Postado em: 10-04-2022 às 18h04
Por: Iara Godoi
A substância no Brasil é bastante consumida em grandes centros urbanos, principalmente entre pessoas com maior poder aquisitivo | Foto: Reprodução

A metanfetamina é uma das drogas mais conhecidas da cultura pop. Na série premiada série de televisão Breaking Bad, a criação de metanfetamina é um dos principais tópicos abordados na trama, ressaltando em diversos episódios a complicada condição que os usuários da droga sofrem no decorrer da série.

Apesar de não ser uma das drogas mais populares do Brasil, o número de internações relacionadas ao uso de metanfetamina sofreu um aumento de internações em clínicas particulares recentemente. Conhecida como Tina, a droga sintética começou a fazer sucesso no Brasil após se mostrar uma substância que libera a produção de dopamina, noradrenalina e serotonina, deixando o usuário em um estado de energia e euforia.

A metanfetamina também é bastante utilizada durante relações sexuais, o chamado chemsex, sexo com substâncias qúmicas. Usuários da droga relatam que após utilizar o químico durante as relações, não conseguiam mais se relacionar sem o uso da droga, gerando uma dependência.

A substância no Brasil é bastante consumida em grandes centros urbanos, principalmente entre pessoas com maior poder aquisitivo, já que uma grama de metanfetamina pode custar entre R $400 a R $550. Em entrevista ao jornal Extra, o psiquiatra Jorge Jaber comenta que o aumento do consumo da substância química está relacionado a diminuição da concentração da cocaína.

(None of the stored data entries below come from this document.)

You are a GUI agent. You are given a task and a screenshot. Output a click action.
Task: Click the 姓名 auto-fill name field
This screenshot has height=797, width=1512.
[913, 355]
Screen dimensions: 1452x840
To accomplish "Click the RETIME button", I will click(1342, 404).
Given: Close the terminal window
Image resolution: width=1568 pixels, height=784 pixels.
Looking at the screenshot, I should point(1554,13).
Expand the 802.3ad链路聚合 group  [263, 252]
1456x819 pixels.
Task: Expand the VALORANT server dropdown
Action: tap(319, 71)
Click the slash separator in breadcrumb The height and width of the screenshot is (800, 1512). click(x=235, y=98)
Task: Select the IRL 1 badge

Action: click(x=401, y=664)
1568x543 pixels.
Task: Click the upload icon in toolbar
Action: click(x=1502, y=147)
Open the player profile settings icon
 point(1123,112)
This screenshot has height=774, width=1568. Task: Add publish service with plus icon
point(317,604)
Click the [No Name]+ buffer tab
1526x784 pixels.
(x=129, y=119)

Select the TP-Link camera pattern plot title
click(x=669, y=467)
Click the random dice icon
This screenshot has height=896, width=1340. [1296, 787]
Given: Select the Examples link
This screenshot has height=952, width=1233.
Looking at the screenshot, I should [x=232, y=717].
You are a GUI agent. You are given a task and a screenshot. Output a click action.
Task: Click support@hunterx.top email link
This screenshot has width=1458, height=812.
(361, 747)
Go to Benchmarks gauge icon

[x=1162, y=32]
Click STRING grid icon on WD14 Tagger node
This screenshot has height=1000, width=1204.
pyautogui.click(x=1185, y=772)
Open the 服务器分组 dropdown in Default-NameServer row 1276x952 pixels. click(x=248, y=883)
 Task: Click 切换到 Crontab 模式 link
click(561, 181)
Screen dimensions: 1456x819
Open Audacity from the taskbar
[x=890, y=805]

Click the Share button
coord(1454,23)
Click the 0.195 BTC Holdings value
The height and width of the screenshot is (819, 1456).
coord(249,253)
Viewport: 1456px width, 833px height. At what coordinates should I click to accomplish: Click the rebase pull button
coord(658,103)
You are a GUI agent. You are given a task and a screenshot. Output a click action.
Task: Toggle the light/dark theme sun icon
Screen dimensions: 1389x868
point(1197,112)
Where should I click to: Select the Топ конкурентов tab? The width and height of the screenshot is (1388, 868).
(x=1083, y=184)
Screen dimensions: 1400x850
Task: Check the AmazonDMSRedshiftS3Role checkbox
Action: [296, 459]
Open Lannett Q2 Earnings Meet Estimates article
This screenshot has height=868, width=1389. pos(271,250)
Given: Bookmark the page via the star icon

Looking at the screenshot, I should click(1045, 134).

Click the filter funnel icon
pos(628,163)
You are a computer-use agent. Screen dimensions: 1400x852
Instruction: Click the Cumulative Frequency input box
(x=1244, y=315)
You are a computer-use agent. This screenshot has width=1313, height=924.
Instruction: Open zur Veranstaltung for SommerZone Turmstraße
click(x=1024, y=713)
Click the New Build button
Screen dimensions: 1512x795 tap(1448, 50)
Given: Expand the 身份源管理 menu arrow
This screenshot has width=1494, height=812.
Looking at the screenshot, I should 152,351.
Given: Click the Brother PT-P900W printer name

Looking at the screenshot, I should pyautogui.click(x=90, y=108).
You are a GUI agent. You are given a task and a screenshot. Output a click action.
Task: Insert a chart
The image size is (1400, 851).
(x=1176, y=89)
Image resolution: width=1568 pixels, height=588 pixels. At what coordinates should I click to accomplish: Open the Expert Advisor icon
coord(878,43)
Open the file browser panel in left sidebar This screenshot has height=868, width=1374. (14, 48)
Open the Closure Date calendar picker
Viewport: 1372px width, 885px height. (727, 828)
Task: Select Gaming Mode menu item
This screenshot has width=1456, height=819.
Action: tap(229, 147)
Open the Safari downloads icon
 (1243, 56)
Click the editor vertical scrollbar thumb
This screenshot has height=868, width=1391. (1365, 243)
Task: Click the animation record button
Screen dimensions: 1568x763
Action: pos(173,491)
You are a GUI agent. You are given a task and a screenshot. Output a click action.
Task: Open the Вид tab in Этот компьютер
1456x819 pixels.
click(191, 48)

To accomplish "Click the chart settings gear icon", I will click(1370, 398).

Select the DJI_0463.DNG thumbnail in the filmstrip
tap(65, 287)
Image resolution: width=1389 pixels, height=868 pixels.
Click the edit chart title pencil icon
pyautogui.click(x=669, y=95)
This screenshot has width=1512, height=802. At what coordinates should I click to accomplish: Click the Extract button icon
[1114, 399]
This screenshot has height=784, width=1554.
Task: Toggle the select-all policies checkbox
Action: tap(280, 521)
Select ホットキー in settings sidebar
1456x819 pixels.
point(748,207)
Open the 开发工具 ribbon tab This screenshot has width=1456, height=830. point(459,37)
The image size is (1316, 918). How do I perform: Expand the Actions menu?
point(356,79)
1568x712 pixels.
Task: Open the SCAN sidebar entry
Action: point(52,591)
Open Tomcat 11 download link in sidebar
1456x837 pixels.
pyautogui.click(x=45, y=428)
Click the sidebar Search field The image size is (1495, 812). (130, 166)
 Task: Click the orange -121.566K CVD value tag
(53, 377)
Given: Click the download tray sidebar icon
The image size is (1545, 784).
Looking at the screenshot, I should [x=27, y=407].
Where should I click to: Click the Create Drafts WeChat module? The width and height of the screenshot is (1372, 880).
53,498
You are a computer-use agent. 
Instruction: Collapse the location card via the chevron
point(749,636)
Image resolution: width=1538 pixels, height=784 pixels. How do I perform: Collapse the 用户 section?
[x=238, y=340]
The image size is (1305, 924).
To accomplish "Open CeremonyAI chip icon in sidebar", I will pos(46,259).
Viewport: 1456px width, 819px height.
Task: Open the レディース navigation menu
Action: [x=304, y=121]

Os prejuízos causados pelo consumo de metanfetamina são um dos maiores na vida do usuário, causando grandes chances de dependência, explica o psiquiatra Bruno Branquinho em entrevista ao jornal Extra.

Dentre os diversos efeitos colaterais do uso de metanfetamina, estão: danos em vasos cerebrais, que podem levar o usuário a ter um acidente vascular cerebral, aumento da pressão arterial e frequência cardíaca, alta na temperatura corporal, convulsão, desidratação e comportamento agressivo, com episódios de paranoia e ansiedade.